Press Releases

Malcolm X Students Sing Praises of New Oak Tree By RON SULLIVAN Special to the Planet

Tuesday May 10, 2005

Students, faculty, and parents at Berkeley’s Malcolm X Elementary School welcomed a new dendro-American citizen to our town in a brief ceremony Friday morning, April 29, National Arbor Day. A 35-foot northern red oak had been planted in the schoolyard to replace a senior elm, removed because it was dying. 

The new oak, already planted and guy-wired in place, was just beginning to unfurl its leaves. This had been a matter of some suspense, as the tree had been trucked here from its native field in British Columbia; the rigors of transport, especially wind, can dehydrate a plant in full leaf to the point of injury or death. But the tree cooperated, and the nurseryfolk pulled it all off skillfully—no small feat, moving a plant that weighs as much as a elephant, with a delicate rootball and a weird center of gravity. 

Malcolm X student Lowell Berry commanded everyone’s attention by opening the ceremony with a saxophone solo of the “Ode to Joy.” Principal Cheryl Chinn and Tony Rossman, a parent of two Malcolm X students, welcomed the crowd and told a little of the history of Arbor Day. Robert Trachtenberg, who had organized the purchase of the tree, spoke of its individual and species life history and its journey to Berkeley. He elicited the promise of the students not to climb the tree while it’s young and fragile, and told them a little about its life and trees in general. 

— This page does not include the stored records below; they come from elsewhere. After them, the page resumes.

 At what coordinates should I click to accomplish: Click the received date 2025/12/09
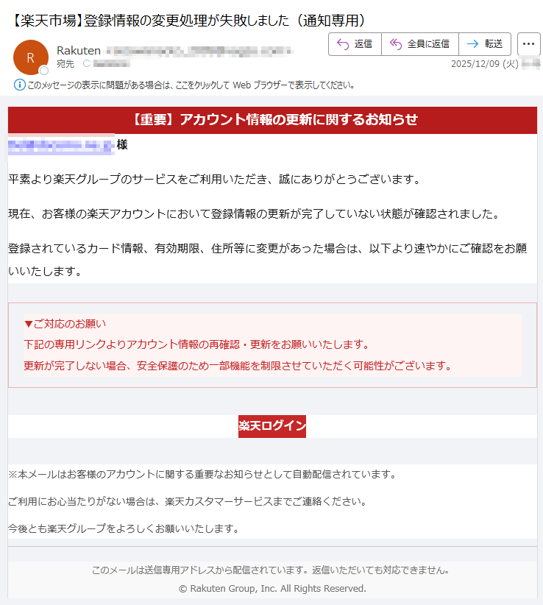[484, 64]
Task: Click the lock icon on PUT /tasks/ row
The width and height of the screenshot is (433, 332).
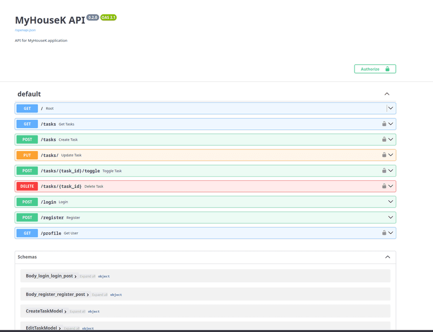Action: click(x=384, y=155)
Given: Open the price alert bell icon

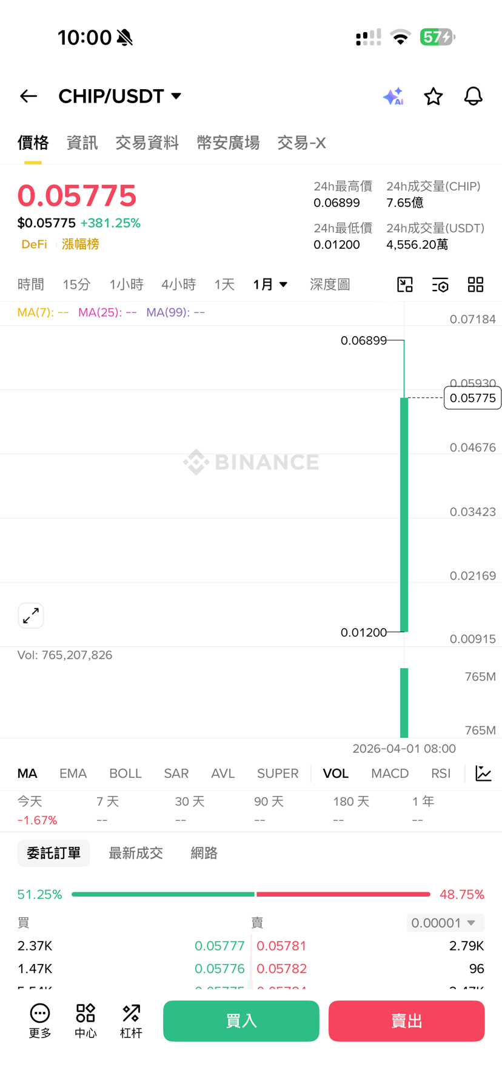Looking at the screenshot, I should click(474, 96).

Second-grade students Rose Trachtenberg, Celia Bolgatz, Louisa Mascuch, Josephine Thornton, Alice Rossmann, and Molly Rossmann read Joyce Kilmer’s anthemic tree poem (“I think that I shall never see/ A poem as lovely as a tree…”) in chorus. After the recitation and remarks and thanks, a practical connection: students and others lined up with paper cups to pour a little water flavored with fertilizer onto the tree. Mr. Berry closed the ceremony with another sax solo, of the Beatles’ “Yellow Submarine.” 

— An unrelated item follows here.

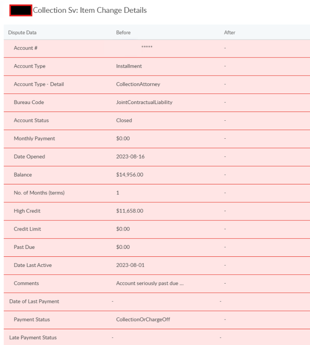310x345 pixels.
Task: Click the 'CollectionOrChargeOff' payment status value
Action: (x=143, y=319)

Student Hileena Engedasow told me about how much she’d loved the late elm, and how sad she was that it was gone. Several classmated chivvied her about that—“Well what if a big branch fell off on your head?”—and she agreed that the new oak was a nice tree too, and welcomed it earnestly. 

The immigrant from Canada is a descendant of more easterly ancestors: the species, Quercus ruber, has a home range from southeast Canada to the midwestern United States. Assuming that the Canadian wholesale nursery got the identification right—and that’s harder than you might think, as oaks hybridize freely and have lots of individual differences besides—the seed of that tree itself was an immigrant to its British Columbia field.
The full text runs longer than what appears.